*Work instruction*. Can you pull out each line of the data below that includes the word "folder"?

=== Supplied information ===

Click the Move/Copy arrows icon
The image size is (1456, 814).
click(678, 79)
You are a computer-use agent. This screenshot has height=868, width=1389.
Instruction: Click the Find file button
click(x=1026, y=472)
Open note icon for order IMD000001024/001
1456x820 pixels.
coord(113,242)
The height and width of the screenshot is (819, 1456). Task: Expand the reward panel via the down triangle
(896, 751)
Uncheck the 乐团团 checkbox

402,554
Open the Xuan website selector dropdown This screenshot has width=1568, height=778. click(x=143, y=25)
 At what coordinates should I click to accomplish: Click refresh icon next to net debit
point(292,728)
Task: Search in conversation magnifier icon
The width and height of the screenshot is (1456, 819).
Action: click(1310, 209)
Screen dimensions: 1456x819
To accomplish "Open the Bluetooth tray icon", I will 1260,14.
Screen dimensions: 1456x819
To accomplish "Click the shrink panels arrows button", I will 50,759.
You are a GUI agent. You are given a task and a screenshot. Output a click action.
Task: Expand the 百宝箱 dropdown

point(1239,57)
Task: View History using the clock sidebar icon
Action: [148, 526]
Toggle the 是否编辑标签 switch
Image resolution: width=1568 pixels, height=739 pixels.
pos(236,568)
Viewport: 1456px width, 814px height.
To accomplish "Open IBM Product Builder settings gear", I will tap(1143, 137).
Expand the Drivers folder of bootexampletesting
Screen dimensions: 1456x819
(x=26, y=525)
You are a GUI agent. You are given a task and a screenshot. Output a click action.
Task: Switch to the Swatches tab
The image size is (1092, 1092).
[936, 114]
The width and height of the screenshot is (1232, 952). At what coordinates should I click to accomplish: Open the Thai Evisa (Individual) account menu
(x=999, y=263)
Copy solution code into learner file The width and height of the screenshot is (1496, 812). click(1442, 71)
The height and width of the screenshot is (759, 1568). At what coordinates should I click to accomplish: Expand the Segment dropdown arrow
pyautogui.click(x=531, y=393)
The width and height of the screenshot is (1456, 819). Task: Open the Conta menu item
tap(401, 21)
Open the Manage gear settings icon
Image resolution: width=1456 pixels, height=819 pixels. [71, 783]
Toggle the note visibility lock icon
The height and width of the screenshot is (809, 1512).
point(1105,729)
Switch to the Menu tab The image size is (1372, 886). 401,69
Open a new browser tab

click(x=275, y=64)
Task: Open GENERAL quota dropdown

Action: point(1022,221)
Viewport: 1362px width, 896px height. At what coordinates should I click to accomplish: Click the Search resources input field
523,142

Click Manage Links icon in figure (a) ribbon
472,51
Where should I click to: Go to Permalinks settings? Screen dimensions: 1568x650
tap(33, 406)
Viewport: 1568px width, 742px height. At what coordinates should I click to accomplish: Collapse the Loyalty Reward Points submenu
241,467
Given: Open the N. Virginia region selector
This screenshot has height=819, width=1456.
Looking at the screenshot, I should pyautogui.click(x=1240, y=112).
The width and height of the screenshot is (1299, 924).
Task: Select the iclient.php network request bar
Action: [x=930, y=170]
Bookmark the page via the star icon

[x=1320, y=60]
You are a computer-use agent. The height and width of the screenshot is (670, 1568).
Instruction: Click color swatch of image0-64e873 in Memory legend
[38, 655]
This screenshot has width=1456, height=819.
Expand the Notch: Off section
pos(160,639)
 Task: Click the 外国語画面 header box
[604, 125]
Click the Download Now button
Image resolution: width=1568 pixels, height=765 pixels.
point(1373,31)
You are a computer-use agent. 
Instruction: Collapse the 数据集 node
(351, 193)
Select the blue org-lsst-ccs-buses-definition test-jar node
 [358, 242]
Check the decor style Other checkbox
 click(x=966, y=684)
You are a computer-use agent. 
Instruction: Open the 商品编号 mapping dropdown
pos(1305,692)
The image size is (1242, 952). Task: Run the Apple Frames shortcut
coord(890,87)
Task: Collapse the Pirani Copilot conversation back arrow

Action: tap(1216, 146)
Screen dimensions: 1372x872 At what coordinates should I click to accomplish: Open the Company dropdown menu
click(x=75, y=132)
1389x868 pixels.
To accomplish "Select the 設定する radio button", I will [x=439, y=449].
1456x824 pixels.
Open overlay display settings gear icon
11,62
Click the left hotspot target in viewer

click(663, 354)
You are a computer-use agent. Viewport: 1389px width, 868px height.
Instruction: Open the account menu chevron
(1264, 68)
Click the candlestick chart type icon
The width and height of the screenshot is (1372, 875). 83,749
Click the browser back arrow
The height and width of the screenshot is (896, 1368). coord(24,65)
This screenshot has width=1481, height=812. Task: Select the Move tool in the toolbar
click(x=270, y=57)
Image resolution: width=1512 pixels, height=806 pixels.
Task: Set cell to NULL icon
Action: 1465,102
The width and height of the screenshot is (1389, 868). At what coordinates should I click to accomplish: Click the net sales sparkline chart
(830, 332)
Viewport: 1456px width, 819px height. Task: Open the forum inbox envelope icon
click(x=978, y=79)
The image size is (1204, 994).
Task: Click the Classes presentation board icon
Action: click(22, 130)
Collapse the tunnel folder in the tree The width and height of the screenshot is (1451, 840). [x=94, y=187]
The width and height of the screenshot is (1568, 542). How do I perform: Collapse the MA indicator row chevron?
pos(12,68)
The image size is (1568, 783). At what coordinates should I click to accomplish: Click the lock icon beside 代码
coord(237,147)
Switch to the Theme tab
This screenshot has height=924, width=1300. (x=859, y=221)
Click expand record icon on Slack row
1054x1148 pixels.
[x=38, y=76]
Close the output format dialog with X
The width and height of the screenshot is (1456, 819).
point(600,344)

===

*Problem solution*.
Expand the Drivers folder of bootexampletesting
Collapse the tunnel folder in the tree The width and height of the screenshot is (1451, 840). [x=94, y=187]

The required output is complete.